Introduction To Reinforcement Learning
What Is Reinforcement Learning?
Reinforcement learning is a way for our models to learn on its own without the labels.
We can expect our models to perform poorly at the start of the training but they will gradually improve over time.
Different Types Of Reinforcement Learning
Currently, the DataPredict™ library provides two different methods of reinforcement learning. The table below will show you the comparison between them
| Property | Tabular Reinforcement Learning | Deep Reinforcement Learning |
|---|---|---|
| Input | An environment feature value | An environment feature vector |
| Discrete Output | Single action value | Single action value |
| Continuous Output | Not applicable | A mean action vector |
Environment Feature Inputs
Currently, because different methods requires different way on how we input things, we will break them into both cases
Environment Value For Tabular Reinforcement Learning
An environment feature value is one of
Environment Vector For Deep Reinforcement Learning
An environment feature vector is a vector containing all the information related to model’s environment. It can contain as many information such as:
-
Distance
-
Health
-
Speed
An example of environment feature vector will look like this:
local environmentFeatureVector = {
{1, -32, 234, 12, -97} -- 1 is added at first column for bias, but it is optional.
}
Action spaces
An action space just means the set of actions that the AI could take for any given state. There are two types of action spaces:
-
Discrete
-
Continuous
Discrete Action Space
Discrete action space are where the AI could choose only one action from a set of actions that exists for a specific environment. For example:
-
Movements: Up, down, forward, backward
-
Policeman actions: Move towards the criminal, run away, patrol, check, arrest
Notice that you can only choose one action from a set of actions. More than one action cannot be performed at the same time.
Continuous Action Space
Continuous action space, on the other hand, are where the AI could choose different values for each of the actions that exists for a specific environment. For example:
-
Driving: Throttle speed, steering rotation, brake amount
-
Robotic hand movements: Finger 1 rotation, finger 2 rotation, finger 3 rotation
As you can see, you can get the values for each of the actions. More than one action can be performed at the same time.

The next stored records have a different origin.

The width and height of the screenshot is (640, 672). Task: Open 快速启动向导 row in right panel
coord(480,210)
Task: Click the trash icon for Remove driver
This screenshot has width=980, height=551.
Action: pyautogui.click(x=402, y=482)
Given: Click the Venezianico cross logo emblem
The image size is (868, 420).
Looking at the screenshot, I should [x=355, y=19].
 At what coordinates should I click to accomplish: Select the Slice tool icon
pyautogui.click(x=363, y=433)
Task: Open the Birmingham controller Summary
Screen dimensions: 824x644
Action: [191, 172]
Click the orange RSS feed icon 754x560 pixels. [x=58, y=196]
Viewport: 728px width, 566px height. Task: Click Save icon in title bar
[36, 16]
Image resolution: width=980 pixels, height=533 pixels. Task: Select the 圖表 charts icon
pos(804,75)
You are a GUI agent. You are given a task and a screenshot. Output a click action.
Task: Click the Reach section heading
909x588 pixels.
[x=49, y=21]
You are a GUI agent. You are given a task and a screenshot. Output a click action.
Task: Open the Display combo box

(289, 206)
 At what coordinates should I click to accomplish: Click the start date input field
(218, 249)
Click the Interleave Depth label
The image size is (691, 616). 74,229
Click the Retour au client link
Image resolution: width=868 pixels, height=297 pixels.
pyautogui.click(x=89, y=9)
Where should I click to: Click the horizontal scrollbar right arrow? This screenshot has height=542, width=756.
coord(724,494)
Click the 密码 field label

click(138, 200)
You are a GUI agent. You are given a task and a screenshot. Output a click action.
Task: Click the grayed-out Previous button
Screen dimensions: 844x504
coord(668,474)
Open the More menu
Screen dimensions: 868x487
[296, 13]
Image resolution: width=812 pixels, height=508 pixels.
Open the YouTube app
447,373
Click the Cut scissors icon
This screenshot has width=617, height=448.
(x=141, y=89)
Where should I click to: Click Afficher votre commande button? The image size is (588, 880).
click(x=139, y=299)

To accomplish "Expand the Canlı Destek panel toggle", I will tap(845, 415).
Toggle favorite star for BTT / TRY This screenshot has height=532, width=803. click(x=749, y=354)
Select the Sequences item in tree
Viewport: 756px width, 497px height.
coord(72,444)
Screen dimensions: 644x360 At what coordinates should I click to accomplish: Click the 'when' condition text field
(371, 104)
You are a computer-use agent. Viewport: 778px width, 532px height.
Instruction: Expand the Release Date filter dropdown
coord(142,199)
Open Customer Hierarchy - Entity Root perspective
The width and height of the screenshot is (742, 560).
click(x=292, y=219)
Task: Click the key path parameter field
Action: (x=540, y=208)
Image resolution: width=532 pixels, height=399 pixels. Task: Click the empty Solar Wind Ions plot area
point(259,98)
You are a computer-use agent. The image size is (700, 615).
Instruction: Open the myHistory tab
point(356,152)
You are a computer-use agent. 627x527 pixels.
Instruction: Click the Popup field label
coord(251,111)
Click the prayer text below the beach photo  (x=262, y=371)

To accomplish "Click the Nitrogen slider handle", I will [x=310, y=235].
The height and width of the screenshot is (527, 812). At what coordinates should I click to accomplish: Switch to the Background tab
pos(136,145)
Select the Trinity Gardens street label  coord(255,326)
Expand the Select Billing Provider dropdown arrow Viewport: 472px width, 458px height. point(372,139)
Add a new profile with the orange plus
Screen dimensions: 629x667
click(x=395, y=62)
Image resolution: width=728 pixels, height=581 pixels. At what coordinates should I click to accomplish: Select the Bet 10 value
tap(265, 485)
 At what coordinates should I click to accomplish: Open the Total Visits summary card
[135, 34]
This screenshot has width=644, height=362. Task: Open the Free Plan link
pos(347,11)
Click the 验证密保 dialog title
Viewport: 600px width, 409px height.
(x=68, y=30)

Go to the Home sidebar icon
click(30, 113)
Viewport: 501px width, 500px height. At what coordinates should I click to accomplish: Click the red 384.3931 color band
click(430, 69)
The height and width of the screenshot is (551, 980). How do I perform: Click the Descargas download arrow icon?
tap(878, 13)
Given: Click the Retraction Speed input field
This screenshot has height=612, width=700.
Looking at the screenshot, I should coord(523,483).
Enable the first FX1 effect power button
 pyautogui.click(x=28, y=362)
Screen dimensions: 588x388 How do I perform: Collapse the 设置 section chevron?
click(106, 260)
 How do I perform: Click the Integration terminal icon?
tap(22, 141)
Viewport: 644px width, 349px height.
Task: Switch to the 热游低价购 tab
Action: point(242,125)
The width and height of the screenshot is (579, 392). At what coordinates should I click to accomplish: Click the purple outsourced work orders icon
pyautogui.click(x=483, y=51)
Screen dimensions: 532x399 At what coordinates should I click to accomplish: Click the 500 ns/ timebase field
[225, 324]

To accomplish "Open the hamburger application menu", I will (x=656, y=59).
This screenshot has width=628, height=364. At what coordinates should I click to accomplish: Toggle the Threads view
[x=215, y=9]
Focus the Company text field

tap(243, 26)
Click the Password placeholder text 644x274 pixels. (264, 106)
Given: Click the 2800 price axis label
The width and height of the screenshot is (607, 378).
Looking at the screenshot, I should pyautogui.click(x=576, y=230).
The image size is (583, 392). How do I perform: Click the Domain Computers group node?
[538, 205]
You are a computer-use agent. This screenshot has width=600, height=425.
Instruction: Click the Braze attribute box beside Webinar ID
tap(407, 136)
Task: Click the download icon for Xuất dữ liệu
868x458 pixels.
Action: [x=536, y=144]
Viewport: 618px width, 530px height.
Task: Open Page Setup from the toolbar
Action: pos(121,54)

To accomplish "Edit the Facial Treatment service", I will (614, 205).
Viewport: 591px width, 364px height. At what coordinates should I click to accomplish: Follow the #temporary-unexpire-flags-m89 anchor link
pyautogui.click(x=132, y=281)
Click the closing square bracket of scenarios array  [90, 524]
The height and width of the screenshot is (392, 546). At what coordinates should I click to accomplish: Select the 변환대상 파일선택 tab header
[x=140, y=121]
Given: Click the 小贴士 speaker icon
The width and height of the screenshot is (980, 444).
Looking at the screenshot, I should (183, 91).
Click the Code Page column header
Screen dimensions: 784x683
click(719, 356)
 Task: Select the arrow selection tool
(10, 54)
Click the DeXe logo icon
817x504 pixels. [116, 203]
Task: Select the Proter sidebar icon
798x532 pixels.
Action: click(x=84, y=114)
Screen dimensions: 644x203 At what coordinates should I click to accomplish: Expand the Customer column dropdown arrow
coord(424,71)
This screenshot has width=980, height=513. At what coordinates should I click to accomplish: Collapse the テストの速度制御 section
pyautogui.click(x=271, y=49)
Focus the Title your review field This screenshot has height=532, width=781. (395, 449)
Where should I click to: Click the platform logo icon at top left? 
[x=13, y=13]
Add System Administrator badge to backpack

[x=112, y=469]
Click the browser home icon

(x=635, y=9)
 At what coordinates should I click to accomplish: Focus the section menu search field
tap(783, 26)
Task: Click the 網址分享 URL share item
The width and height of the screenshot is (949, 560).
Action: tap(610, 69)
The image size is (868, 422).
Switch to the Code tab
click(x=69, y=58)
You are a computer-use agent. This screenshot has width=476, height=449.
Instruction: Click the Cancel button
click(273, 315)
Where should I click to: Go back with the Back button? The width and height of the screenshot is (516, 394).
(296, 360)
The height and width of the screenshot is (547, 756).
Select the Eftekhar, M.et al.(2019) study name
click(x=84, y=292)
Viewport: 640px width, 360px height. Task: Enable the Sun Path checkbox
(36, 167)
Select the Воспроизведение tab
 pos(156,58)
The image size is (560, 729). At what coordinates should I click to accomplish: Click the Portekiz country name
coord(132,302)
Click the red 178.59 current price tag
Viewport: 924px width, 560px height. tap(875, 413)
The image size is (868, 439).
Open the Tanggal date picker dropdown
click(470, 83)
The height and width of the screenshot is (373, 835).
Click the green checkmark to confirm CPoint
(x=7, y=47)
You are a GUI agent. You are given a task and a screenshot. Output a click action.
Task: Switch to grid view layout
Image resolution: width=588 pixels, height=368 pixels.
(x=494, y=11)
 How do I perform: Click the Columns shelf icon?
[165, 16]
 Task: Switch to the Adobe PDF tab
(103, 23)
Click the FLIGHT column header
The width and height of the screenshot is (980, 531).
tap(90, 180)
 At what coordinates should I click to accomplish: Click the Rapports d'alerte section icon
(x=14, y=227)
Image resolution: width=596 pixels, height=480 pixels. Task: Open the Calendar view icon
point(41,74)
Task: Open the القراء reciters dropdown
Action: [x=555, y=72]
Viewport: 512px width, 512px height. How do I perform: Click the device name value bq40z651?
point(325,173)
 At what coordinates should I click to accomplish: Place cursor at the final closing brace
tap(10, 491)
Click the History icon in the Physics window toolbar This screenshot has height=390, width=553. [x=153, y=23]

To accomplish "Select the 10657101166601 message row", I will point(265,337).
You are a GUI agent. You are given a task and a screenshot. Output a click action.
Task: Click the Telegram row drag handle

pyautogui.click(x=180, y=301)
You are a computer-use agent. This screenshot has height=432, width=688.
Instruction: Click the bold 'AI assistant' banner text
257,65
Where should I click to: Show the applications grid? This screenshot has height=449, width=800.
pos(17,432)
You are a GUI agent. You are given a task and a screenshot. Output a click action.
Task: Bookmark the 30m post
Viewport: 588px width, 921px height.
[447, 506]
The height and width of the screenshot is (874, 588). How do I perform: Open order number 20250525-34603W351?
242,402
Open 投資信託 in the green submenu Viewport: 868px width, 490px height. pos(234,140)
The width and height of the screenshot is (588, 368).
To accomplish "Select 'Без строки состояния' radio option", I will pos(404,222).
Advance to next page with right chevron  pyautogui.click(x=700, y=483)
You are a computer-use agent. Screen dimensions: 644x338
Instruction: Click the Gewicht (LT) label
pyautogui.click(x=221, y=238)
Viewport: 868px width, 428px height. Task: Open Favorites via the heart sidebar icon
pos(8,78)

Choosing The Correct Algorithm For A Given Action Space
From the above, you can see that different types of action spaces have different types of properties. That also means that the way that our AI will have different way of learning things due for different properties. Because of how much mathematics are involved, we will not cover them any further.
What you will need to know instead that you will need to match the correct QuickSetup object and algorithm functions to use for a given action space type.
| Action Space | QuickSetup Object To Use | Function To Use To Perform The Step Updates | What Value Type Is Used To Update The Algorithm |
|---|---|---|---|
| Discrete | CategoricalPolicy | categoricalUpdate() | A single action |
| Continuous | DiagonalGaussianPolicy | diagonalGaussianUpdate() | An action vector containing all values for all actions |
Reward Values
This is the value where we reward or punish the models. The properties of reward value is shown below:
-
Positive value: Reward
-
Negative Value: Punishment
-
Large value: Large reward / punishment
-
Small value: Small reward / punishment
It is recommended to set the reward that is within the range of:
-1 <= (total reward * learning rate) <= 1
That’s all what you need to know for today!
Thank you very much for reading this tutorial. Have a nice day!